My second point will also be a bit controversial. I believe that, if we are to redefine the international order, we have to bring the Russians and Chinese on board. It is as simple as that. You cannot do it without having the whole international order represented around the table. The Russians recently had their BRICS conference in Kazan. A number of Commonwealth countries were at that conference instead of in Samoa for the Commonwealth Heads of Government Meeting, because they judged it might be in their better interests. One of the problems we have is that the impact of sanctions has pulled Russian foreign trade in a southern direction. Suddenly, India, Pakistan, China and the countries in between are of far more importance to it than western Europe. We need to take that on board.

We also need to look at the way we construct the international order and give it a serious jolt because, finally, we need to look at the perception of Britain by its own citizens. As my noble friend Lord Howell, a good friend, has said in the past, capitalism has failed the young. There is an increasing distaste for democracy. My children know many people who say, “What the hell does it matter? We need someone who can get things done”. That, frankly, is one of the appeals of Nigel Farage. People look at him and think, “He’d soon sort you lot out, wouldn’t he?”
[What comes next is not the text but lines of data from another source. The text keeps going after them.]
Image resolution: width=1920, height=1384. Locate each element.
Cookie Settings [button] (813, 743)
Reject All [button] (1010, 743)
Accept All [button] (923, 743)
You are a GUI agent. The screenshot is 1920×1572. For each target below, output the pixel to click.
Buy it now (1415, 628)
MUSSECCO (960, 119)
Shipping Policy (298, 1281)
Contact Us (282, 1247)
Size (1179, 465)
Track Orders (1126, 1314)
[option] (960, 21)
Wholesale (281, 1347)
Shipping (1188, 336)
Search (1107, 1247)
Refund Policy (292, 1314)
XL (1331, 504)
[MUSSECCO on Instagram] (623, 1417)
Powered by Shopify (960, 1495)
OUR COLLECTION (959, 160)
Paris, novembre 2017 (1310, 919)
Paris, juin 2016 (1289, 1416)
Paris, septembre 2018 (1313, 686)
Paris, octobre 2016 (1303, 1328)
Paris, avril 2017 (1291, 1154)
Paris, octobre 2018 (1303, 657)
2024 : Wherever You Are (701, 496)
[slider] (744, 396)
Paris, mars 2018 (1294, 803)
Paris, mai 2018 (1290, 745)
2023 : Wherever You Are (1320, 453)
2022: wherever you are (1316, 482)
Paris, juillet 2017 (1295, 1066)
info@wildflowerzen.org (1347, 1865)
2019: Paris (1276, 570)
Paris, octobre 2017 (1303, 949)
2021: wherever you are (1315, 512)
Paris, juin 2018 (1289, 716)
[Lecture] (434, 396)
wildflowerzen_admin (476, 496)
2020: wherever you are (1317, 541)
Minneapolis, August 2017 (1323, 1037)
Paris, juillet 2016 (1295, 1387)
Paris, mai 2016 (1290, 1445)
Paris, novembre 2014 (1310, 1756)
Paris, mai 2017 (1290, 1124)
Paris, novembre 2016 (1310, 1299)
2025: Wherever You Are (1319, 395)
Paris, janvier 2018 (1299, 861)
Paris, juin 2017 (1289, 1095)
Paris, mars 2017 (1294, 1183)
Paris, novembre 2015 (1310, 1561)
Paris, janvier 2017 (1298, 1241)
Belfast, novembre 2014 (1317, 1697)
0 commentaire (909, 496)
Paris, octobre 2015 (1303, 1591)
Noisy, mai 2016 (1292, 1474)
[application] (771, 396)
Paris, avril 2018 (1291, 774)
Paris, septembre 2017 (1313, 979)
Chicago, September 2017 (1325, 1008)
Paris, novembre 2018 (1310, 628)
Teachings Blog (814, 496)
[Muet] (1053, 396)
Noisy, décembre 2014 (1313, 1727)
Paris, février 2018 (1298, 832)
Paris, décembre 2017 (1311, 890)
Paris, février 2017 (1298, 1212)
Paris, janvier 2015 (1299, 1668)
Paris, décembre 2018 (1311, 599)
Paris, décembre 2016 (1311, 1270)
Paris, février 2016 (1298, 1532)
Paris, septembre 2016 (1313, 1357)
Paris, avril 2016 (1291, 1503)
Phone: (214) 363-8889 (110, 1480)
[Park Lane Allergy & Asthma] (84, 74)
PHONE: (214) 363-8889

We are in a very dangerous situation. One of the questions that both major parties need to address is how to bring the younger people of Britain back into communion with them. They have fallen out of love with us. Not one of my children voted Conservative at the election —or Labour. They used to vote for both. A lot of the people in their circle have an attitude towards the two major parties—incidentally, not towards the third party—that they are finished, are past it and have nothing to offer them. They cannot offer them a house or a decent job and have frozen their tax thresholds. I think I have had enough of the extra time I claimed. Thank you all for listening.